Para ele, não é admissível justificar o uso da força ou a derrubada ilegal de um governo em função da exploração de recursos naturais ou econômicos.

“Esse raciocínio carece de legitimidade e abre caminho para conceder aos poderosos o direito de definir o que é justo ou injusto, certo ou errado, e até mesmo de desconsiderar a soberania nacional, impondo decisões que os fracos devem tomar.” 

Soluções


No discurso, Danese ressaltou que o Brasil não acredita que a solução para a situação na Venezuela esteja na criação de protetorados naquele país. “Mas sim em soluções que respeitem a autodeterminação do povo venezuelano, dentro dos limites de sua Constituição”, afirmou. 

Para o embaixador, cabe ao Conselho de Segurança reagir com “determinação, clareza e respeito pelo direito internacional, a fim de impedir que a lei da força prevaleça sobre o Estado de Direito”.

Precedente perigoso


Sérgio Danese disse ainda que houve violação da Carta das Nações Unidas e do direito internacional e que esses atos estabelecem um precedente “extremamente perigoso” para toda a comunidade internacional, confirmando posicionamento divulgado pelo governo brasileiro no último dia 3.

O embaixador brasileiro reiterou que ações como essa realizadas pelos Estados Unidos ameaçam o mundo com violência, desordem e erosão do multilateralismo. Segundo considera, essas decisões podem prejudicar o direito e as instituições internacionais. 

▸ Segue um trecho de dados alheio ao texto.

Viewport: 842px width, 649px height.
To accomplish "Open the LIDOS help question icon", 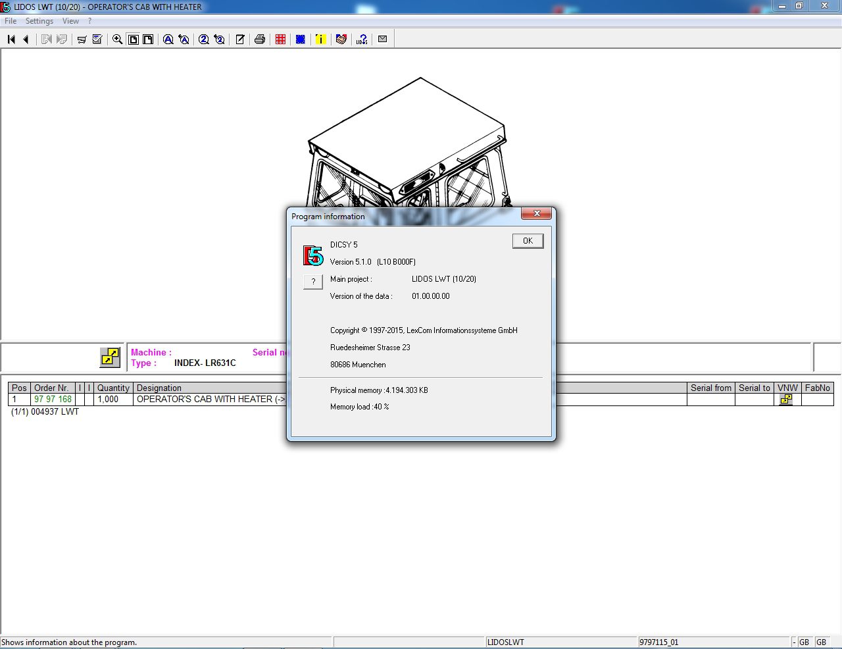I will (x=361, y=39).
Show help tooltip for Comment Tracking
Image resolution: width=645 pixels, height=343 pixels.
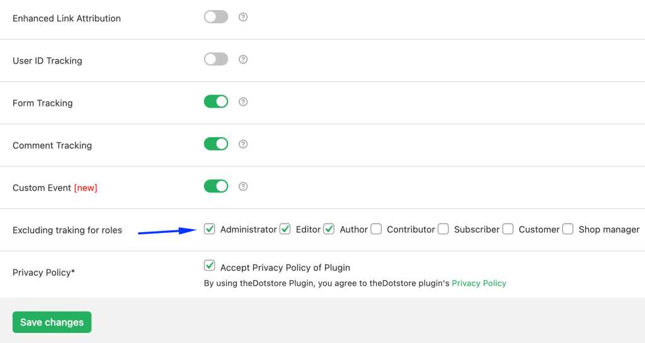tap(243, 144)
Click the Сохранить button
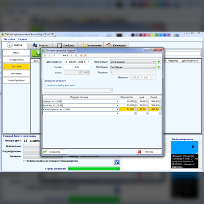 55,152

Para Danese, há evidentes efeitos do enfraquecimento dos mecanismos de governança e cooperação internacionais com a ampliação dos conflitos armados. 

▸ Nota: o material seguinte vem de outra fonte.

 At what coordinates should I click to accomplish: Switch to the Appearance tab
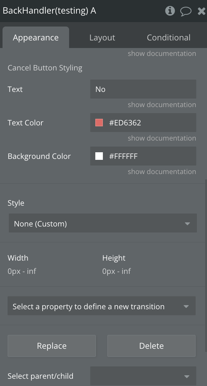pyautogui.click(x=36, y=38)
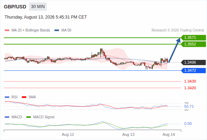Click the 1.3496 current price tag
Image resolution: width=207 pixels, height=140 pixels.
click(x=193, y=62)
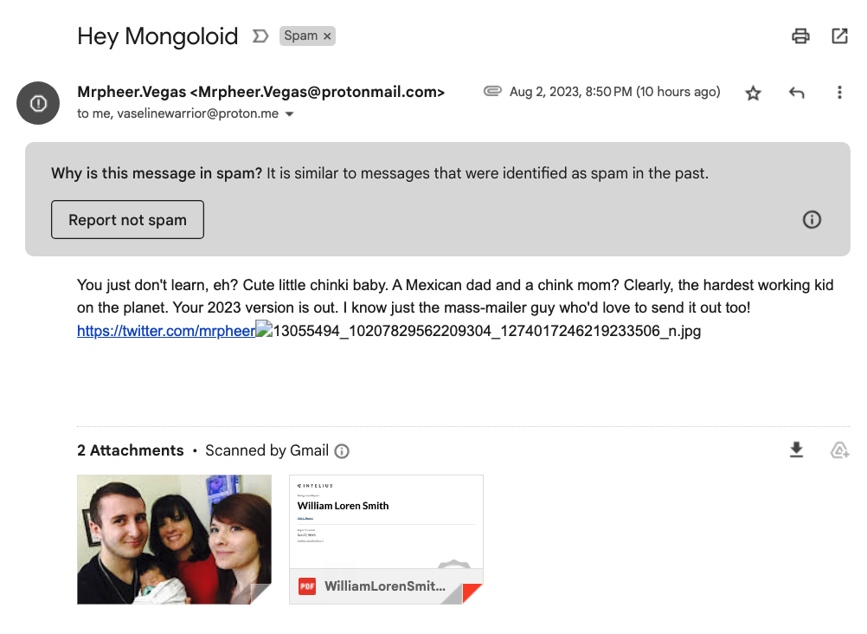This screenshot has height=634, width=867.
Task: Star this message
Action: coord(753,93)
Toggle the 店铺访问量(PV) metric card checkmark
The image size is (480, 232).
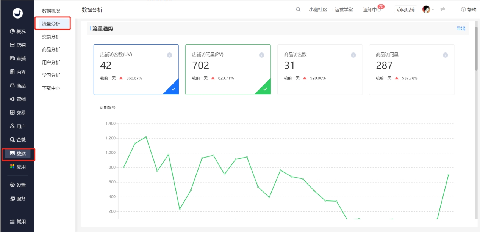coord(265,88)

“Como o Brasil já afirmou diversas vezes, as normas que regem a convivência entre os Estados são obrigatórias e universais”. 

Alarmante


“A América Latina e o Caribe fizeram da paz uma escolha consciente, duradoura e irreversível”, ponderou o embaixador brasileiro. Ele assinalou, ainda no discurso, que a situação é inédita e é “profundamente alarmante”.

Para Danese, os eventos de 3 de janeiro transcendem a esfera regional:

"Um ataque à soberania de qualquer país, independentemente da orientação do seu governo, afeta toda a comunidade internacional.”